- _Provided data_
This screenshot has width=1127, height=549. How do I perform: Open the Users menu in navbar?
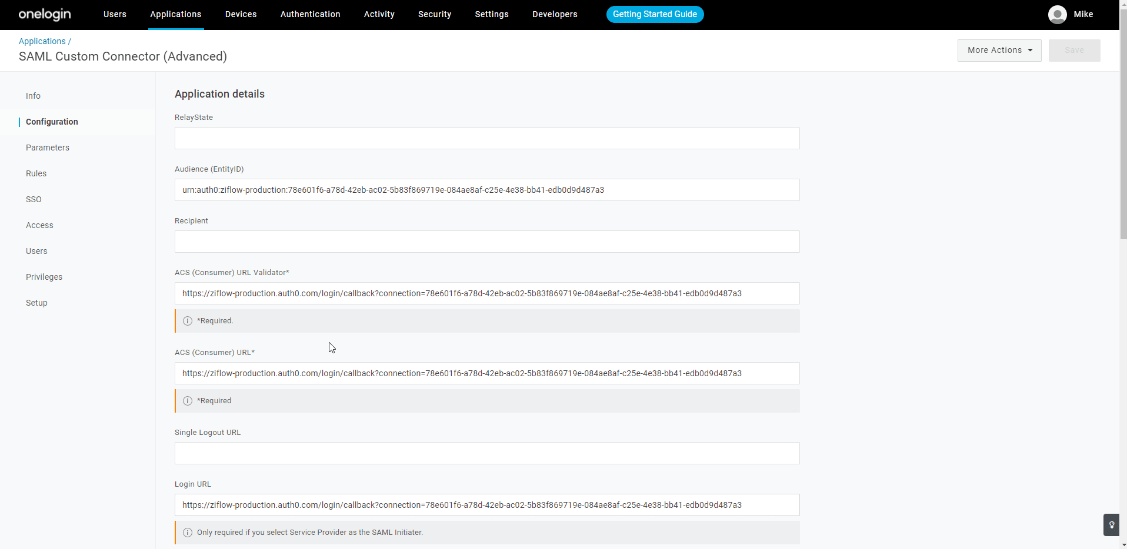115,14
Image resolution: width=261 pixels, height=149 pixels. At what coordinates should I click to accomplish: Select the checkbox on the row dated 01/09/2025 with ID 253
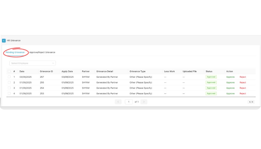tap(9, 93)
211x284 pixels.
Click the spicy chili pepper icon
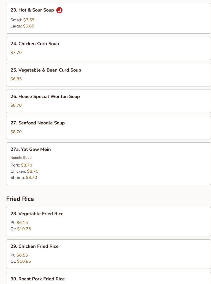59,10
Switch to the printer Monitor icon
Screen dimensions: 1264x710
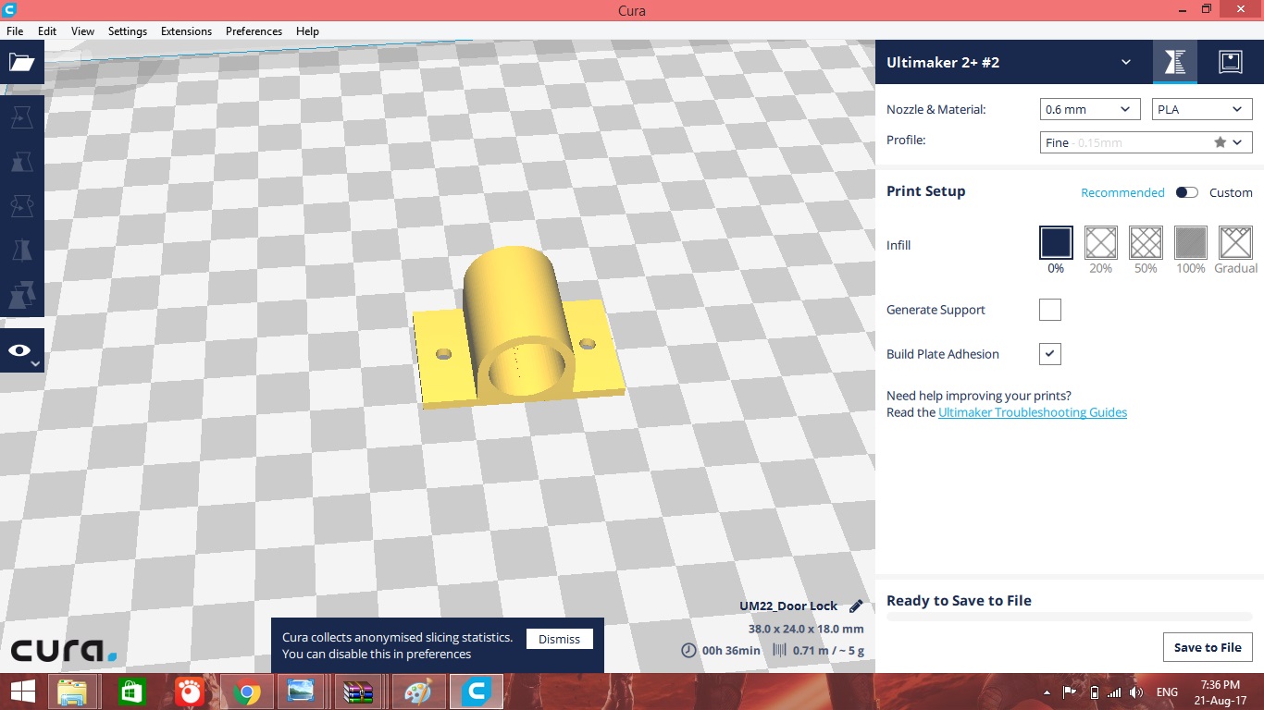(x=1230, y=62)
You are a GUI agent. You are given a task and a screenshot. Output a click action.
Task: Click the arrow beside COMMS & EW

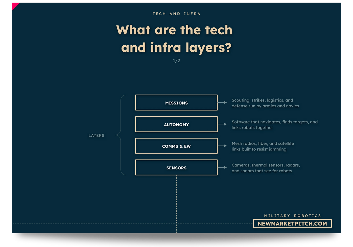222,146
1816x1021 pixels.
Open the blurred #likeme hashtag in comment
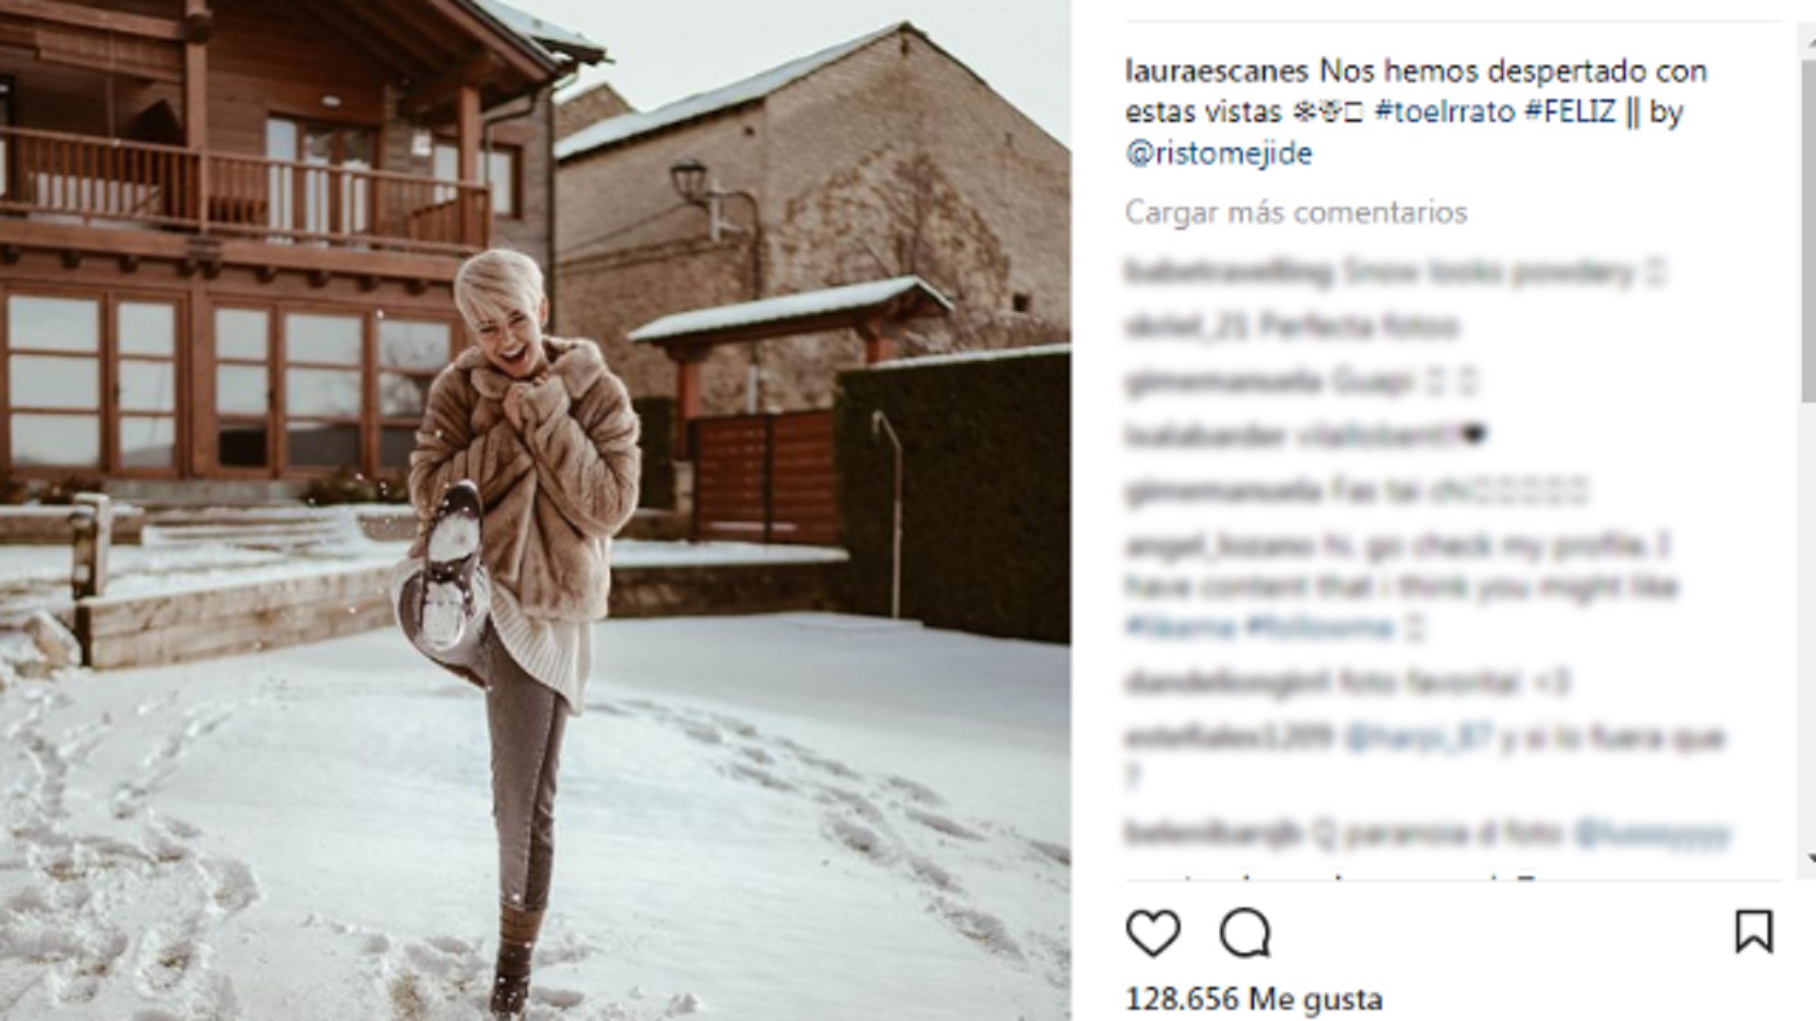point(1180,628)
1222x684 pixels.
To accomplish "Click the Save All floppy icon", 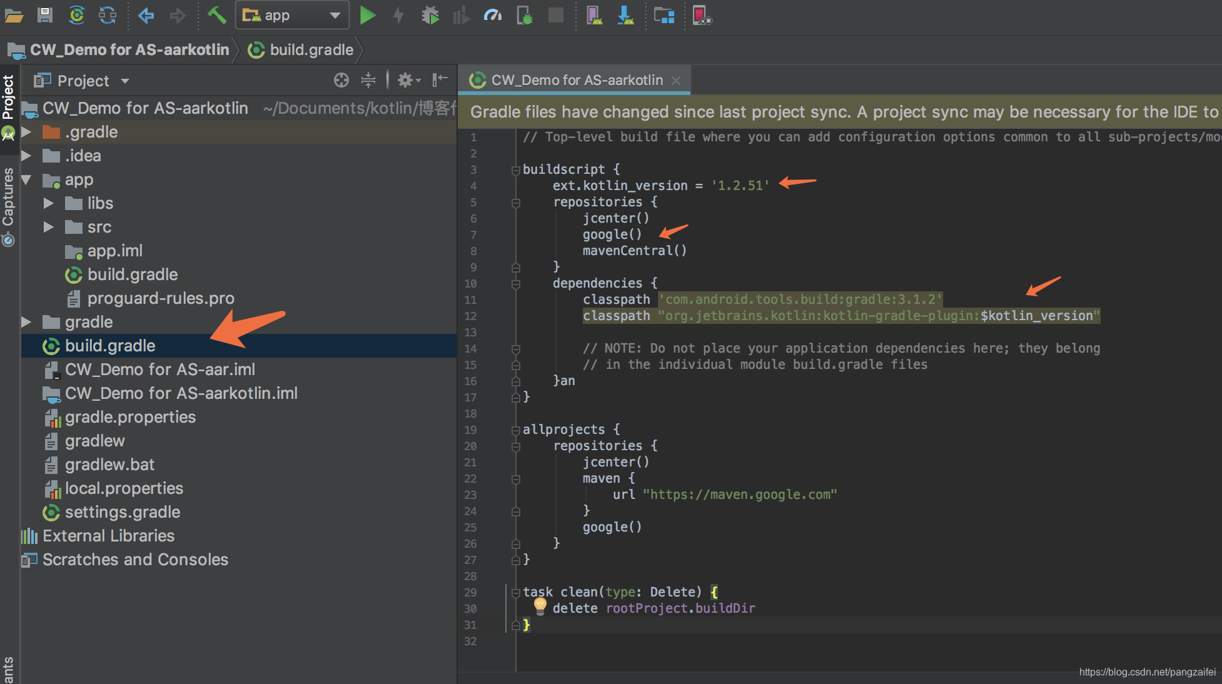I will point(45,15).
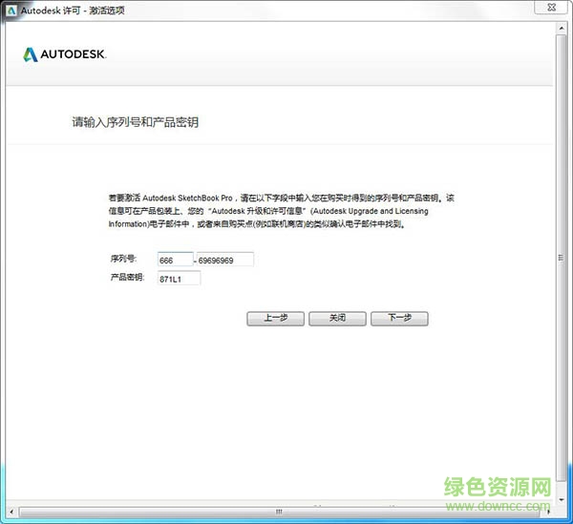Click the 产品密钥 label
573x524 pixels.
[x=127, y=278]

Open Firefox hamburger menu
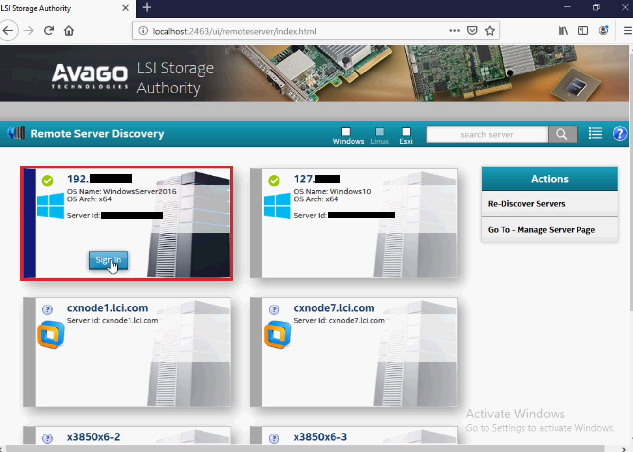click(x=627, y=31)
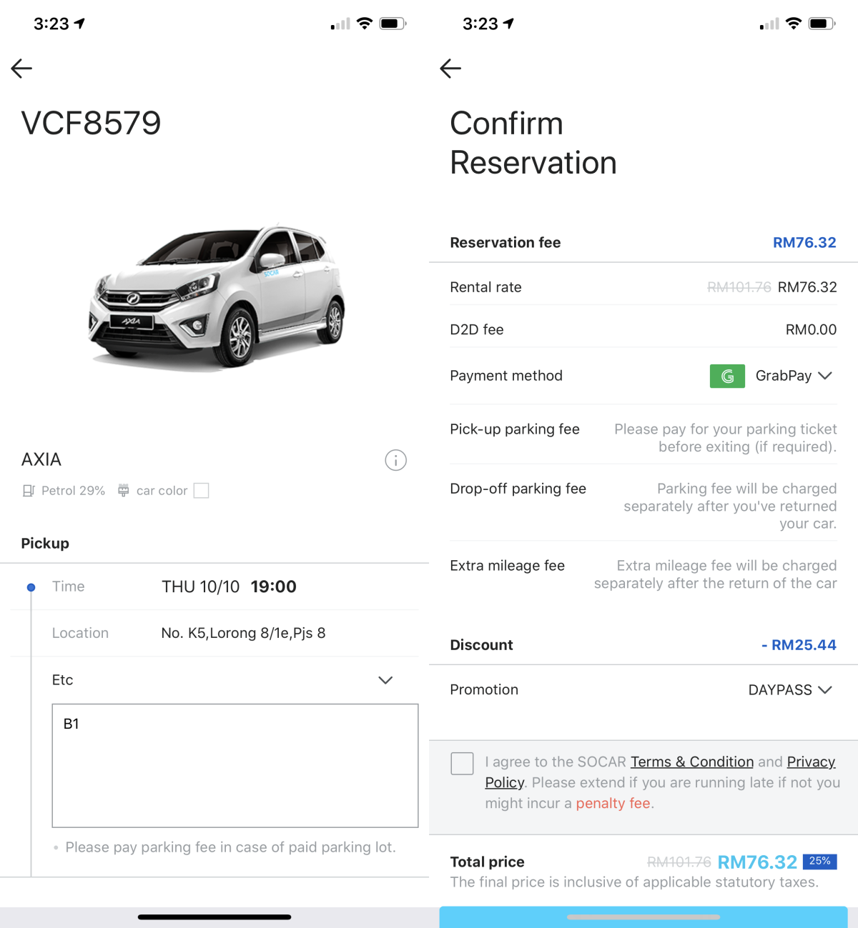Tap the green GrabPay logo icon
Screen dimensions: 858x928
(x=727, y=376)
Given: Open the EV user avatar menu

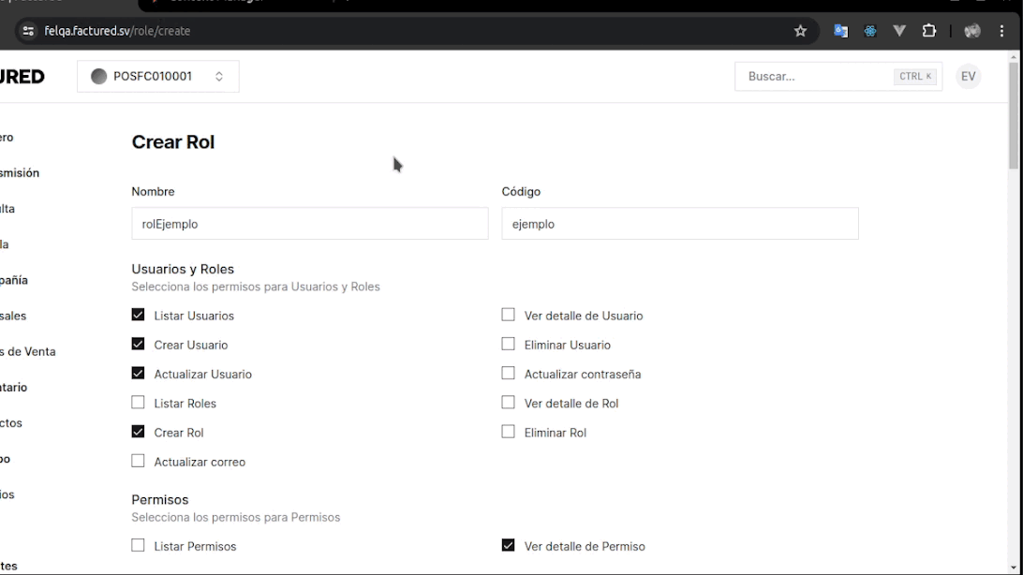Looking at the screenshot, I should pyautogui.click(x=968, y=77).
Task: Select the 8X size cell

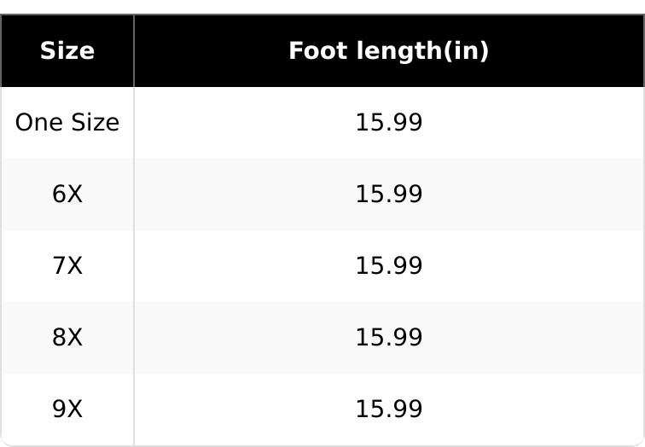Action: click(x=67, y=338)
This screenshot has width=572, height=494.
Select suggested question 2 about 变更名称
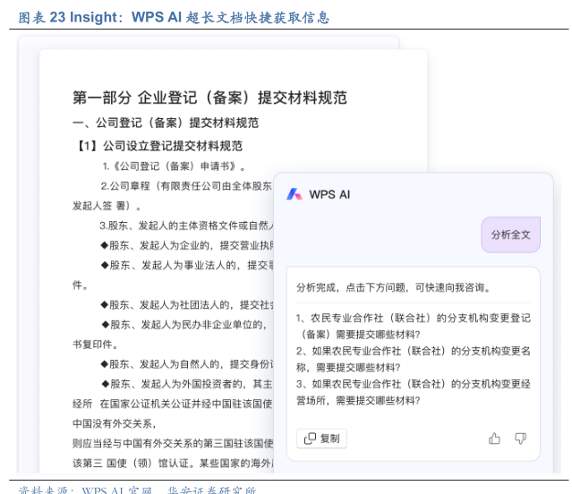tap(413, 359)
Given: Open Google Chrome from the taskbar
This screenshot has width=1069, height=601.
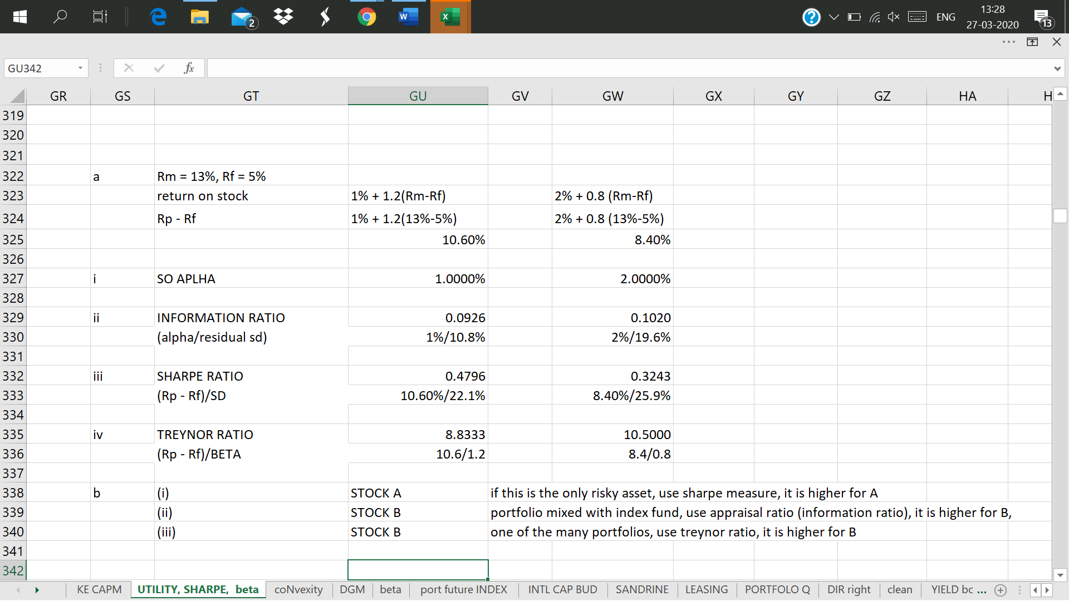Looking at the screenshot, I should [x=366, y=17].
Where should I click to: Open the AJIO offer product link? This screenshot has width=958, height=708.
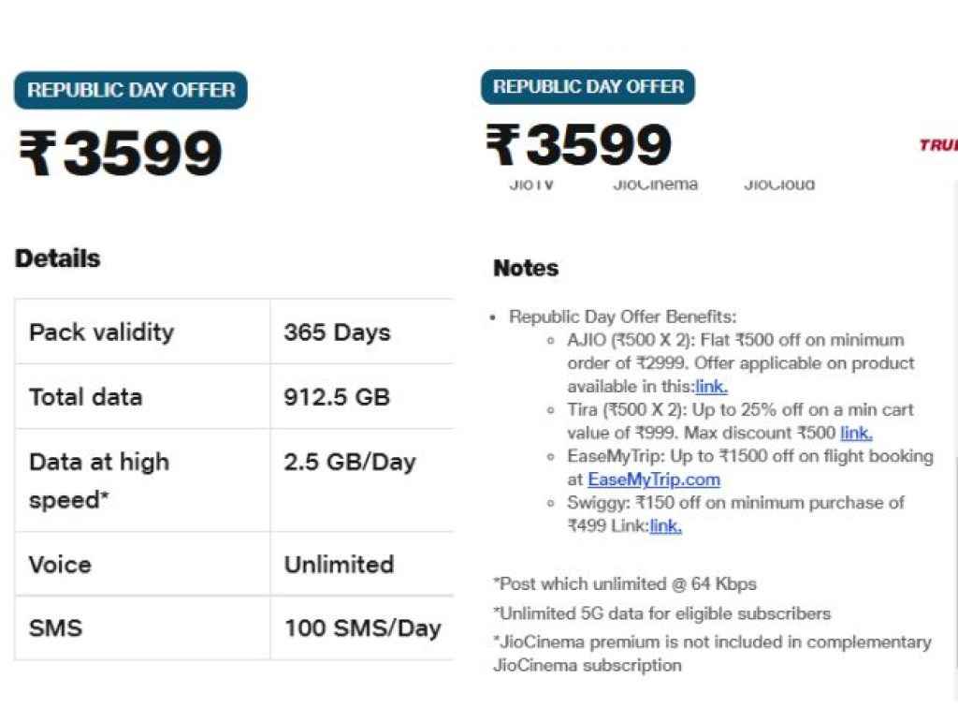point(711,386)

- _Aim_
Set out the lines from the one containing "Given: Open Google Chrome from the taskbar" through the end of the lines above as a Markdown table with the columns Row and Line, skipping any blank lines. Omit the pictures from the table.

- _Result below_
| Row | Line |
|---|---|
| 1 | Given: Open Google Chrome from the taskbar |
| 2 | This screenshot has width=1069, height=601. |
| 3 | Looking at the screenshot, I should [x=366, y=17]. |
| 4 | Where should I click to: Open the AJIO offer product link? This screenshot has width=958, height=708. |
| 5 | point(711,386) |